In perhaps the most damming comment for the travel & tourism industry, which claims to be an industry of peace, the essay says, “It is remarkable that such failures have led neither to detailed public debate on how peace can best be achieved in the wake of ‘terrorist’ violence, nor to any serious accountability for the leaders and officials that presided over them. But what is even more striking is that the mistakes of the present echo those of past decades: for example, the practice of bombing large swathes of the countryside and the diversion of aid to corrupt purposes that fed public support for the Viet Cong in Vietnam; or the government emergency measures, including the attempt to use ‘development’ and forced relocation as instruments of counterinsurgency, that strongly fuelled the Mau Mau insurgency under British rule in Kenya during the 1950s.

“While such problems are, tragically, familiar to scholars and experts working to document the track record of counter-terror, stabilisation and statebuilding approaches around the world, attention to the lessons of the past is strikingly absent from the public debate on how to do better in future.”

The essay makes a definitive statement: “Despite the investment of huge resources in such contexts by Western governments, the results have been mixed at best: the current long-term instability of the Middle East, North and East Africa, Afghanistan and Pakistan, the spread of al-Qa’ida into multiple new regions, and the mushrooming of other transnational militant groups suggest that something is seriously wrong with the Western response to such problems.”

It cites three main areas as posing potential long-term problems.

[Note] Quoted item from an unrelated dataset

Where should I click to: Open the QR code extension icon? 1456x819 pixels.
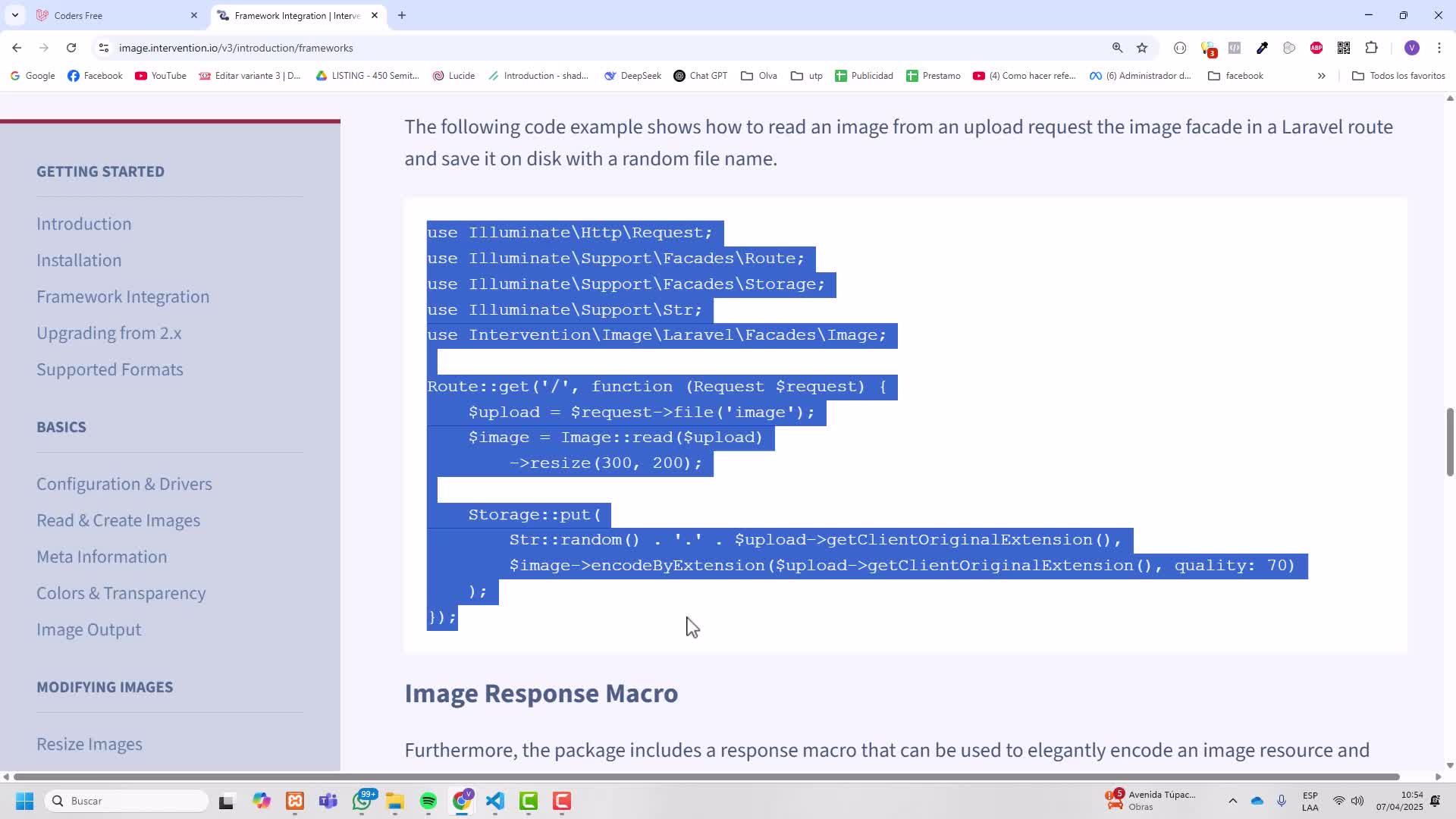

“Firstly, by setting national security above human security objectives the West has – whether directly or through proxies— too frequently responded to the threat of ‘terrorism’ with the use of violence. Such violence has, all too often, been indiscriminate, and has had a tendency to exacerbate conflict dynamics rather than contribute to sustainable peace.

“Secondly, counter-terrorism efforts and related actions taken under the label of ‘stabilisation’ and ‘statebuilding’ have often failed to address drivers of conflict in meaningful ways. In fact, they often clumsily reinforce the most serious drivers of conflict – especially patterns of abusive and exclusive governance and corruption.

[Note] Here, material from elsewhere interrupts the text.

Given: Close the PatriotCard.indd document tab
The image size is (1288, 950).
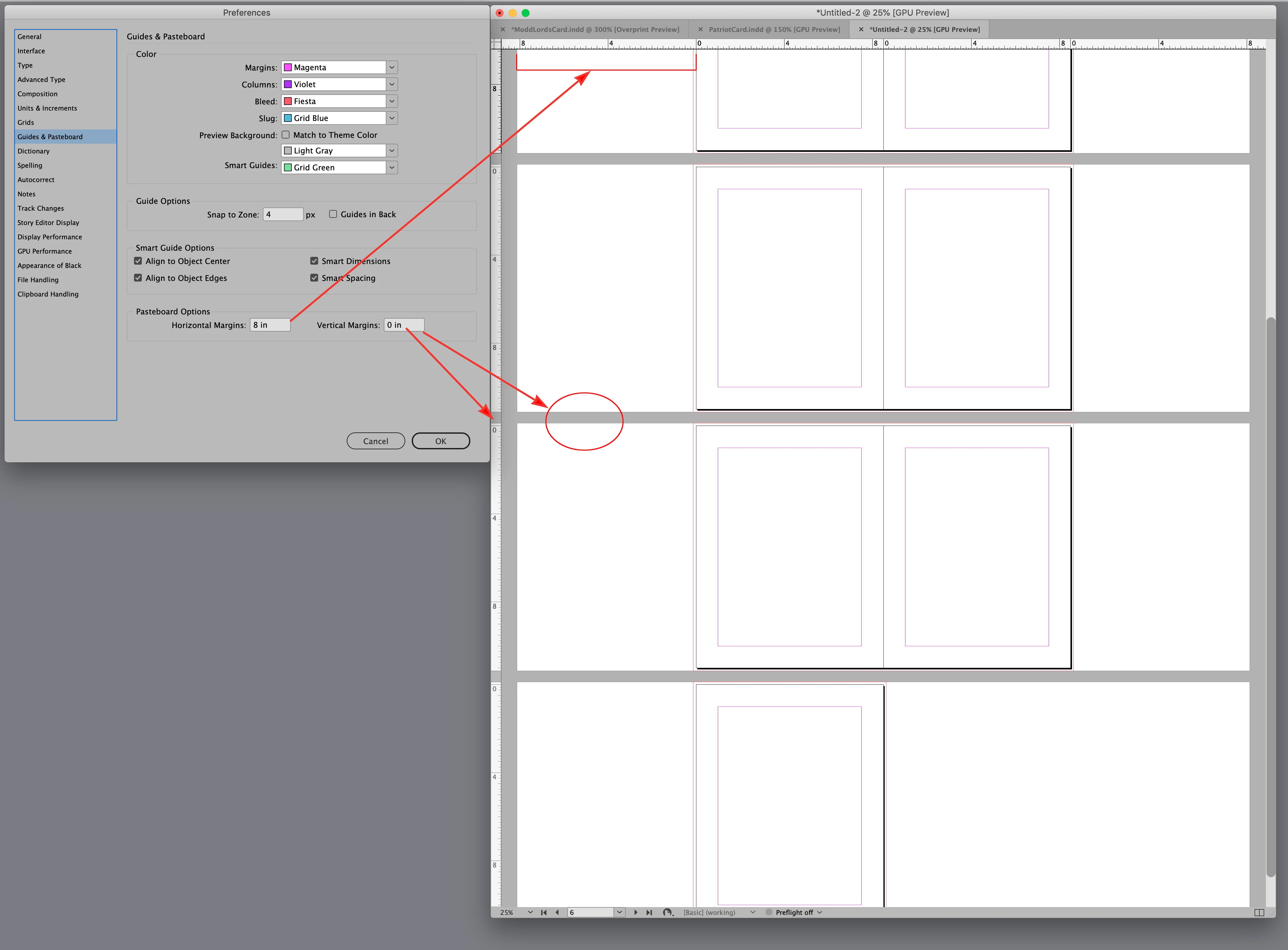Looking at the screenshot, I should point(700,29).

“Thirdly, the Western response has typically neglected to focus on sustainable solutions to conflict that involve and respond to the concerns, priorities and potentials of conflict-affected people in constructive ways.”

The essay says it is now becoming necessary to “examine why similar shortcomings are repeated from one decade to the next with diminishing public scrutiny. However, what is perhaps more challenging, and more useful, is to envisage what constructive alternatives are available.”

The essay then lists “Six Things To Do Less Often” and “Six Directions For Constructive Alternatives.” It adds, all these policy directions “are neither a call to side with the ‘enemy’, nor to evade the imperatives to respond to conflict swiftly and effectively. Instead, they are a call for the lessons of the past and the available alternatives to be more carefully considered, with the overarching objective of working towards long term peace in mind.”

The essay and indeed the entire GTI 2014 report need to be carefully studied and analysed by the travel & tourism industry globally. It has opened a golden opportunity for the academic community to do some intense follow-up work on how the war on terror has impacted more specifically on travel & tourism. Our industry leaders will not do anything to address the problem, or provide alternative perspectives, unless they begin to face countervailing pressure. Only when the people lead, will the leaders follow.